**Exercise goal**
Start at the first record below and retype through the last, exactly.

**Records for the exercise**
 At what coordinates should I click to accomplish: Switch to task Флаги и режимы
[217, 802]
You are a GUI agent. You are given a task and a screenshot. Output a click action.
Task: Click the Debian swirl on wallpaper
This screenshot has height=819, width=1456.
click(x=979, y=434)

**Completed task**
 At what coordinates should I click to accomplish: Switch to task Флаги и режимы
[217, 802]
You are a GUI agent. You are given a task and a screenshot. Output a click action.
Task: Click the Debian swirl on wallpaper
This screenshot has height=819, width=1456.
click(x=979, y=434)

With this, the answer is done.